Leonhard Euler proved that it is impossible to solve this puzzle:
The challenge is to take a walk around the area depicted, and cross each bridge (yellow) exactly once. Using topology, Euler proved that it is impossible to walk each bridge exactly once.
Are there any similar challenges? I would like to try to solve a more complex one.
It would be easy to make an impossible puzzle like this. First, draw some rivers and temporarily number the areas that there are (not required, just used for reference in this answer):
Then, draw some bridges and count how many of the areas have an odd amount of bridges going out:
The red numbers are how many bridges there are that come out from that area.
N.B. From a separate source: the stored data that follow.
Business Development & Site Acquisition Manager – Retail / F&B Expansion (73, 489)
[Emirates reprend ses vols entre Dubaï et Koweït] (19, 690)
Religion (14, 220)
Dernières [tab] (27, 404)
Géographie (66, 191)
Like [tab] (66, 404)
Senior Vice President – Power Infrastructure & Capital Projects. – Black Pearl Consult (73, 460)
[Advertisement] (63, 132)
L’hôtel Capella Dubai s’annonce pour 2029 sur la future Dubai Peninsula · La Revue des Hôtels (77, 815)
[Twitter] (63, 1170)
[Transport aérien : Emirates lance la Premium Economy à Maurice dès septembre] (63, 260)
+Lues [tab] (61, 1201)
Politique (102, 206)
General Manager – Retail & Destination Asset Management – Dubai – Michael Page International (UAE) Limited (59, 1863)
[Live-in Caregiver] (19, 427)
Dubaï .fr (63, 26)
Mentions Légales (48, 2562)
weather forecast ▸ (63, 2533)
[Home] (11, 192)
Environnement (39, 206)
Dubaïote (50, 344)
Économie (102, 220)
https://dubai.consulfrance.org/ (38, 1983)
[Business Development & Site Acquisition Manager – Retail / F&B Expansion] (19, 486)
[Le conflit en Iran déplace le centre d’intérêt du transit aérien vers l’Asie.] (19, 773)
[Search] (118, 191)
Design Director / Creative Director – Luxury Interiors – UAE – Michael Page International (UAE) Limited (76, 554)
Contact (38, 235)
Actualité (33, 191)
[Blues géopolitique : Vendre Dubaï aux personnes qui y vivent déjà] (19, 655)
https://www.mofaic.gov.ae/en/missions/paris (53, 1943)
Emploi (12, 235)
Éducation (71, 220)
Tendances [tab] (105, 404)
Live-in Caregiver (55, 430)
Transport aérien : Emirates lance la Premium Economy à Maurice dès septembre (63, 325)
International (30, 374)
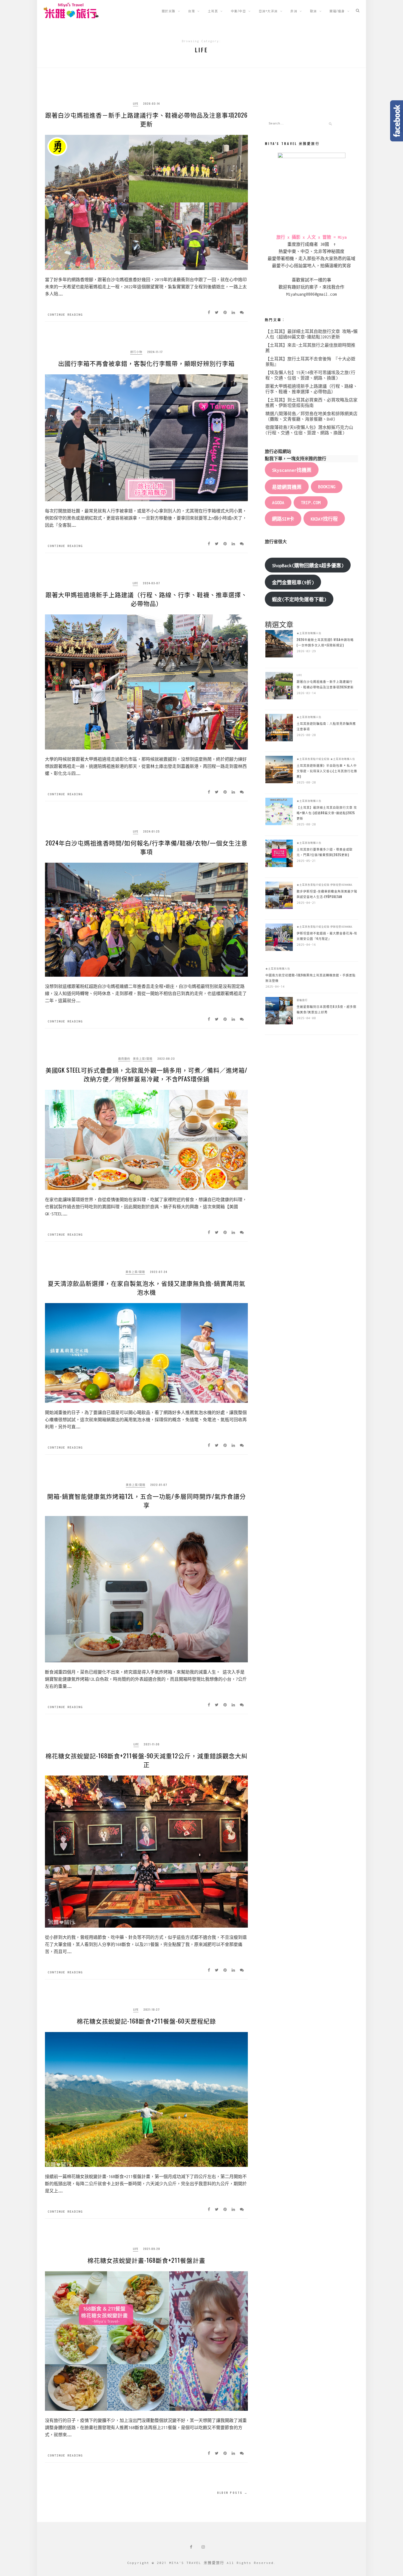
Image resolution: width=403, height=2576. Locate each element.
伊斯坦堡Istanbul (341, 885)
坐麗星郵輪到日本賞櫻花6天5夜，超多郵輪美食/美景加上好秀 (326, 1009)
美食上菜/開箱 (142, 1058)
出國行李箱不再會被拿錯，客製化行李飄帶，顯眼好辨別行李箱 (146, 363)
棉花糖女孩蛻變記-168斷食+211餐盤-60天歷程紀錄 (146, 2020)
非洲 (293, 11)
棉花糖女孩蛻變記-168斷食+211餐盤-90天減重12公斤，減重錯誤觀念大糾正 (147, 1760)
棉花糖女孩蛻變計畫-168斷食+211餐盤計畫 (146, 2260)
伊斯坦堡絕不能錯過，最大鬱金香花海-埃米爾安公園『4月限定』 (327, 936)
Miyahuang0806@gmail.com (311, 294)
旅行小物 (136, 352)
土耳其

Since areas 1, 2, 4, and 6 have an odd number of bridges, this puzzle is complete! This is because there has to be exactly zero or two areas with an odd number of bridges for the walk to be possible.
To answer your question literally, no, there is no "list" or "collection" of these puzzles, since each one would be so similar and solved the same way that it would be pointless. The real puzzle is figuring out why there has to be zero or two nodes with an odd number of entry/exits (which is also discussed in the Wikipedia article linked above).
this is the Eulerian path problem
If there are more than 2 points with an odd number of bridges then the problem is impossible, when here are exactly 0 or 2 such points then it is possible, with 2 odd points you start at one and then end up at the other, with 0 you come back where you start.
The solution for the path is simple,
Start at a point with an odd number of bridges and add it to your path and remove it from the set, from there move further by picking any bridge forward, repeat until there are no more bridges at your current point.
Then at a point you passed and there are still bridges to cross split your path there and go over a bridge until you eventually come back to that point. Reconnect the path with the one you just followed.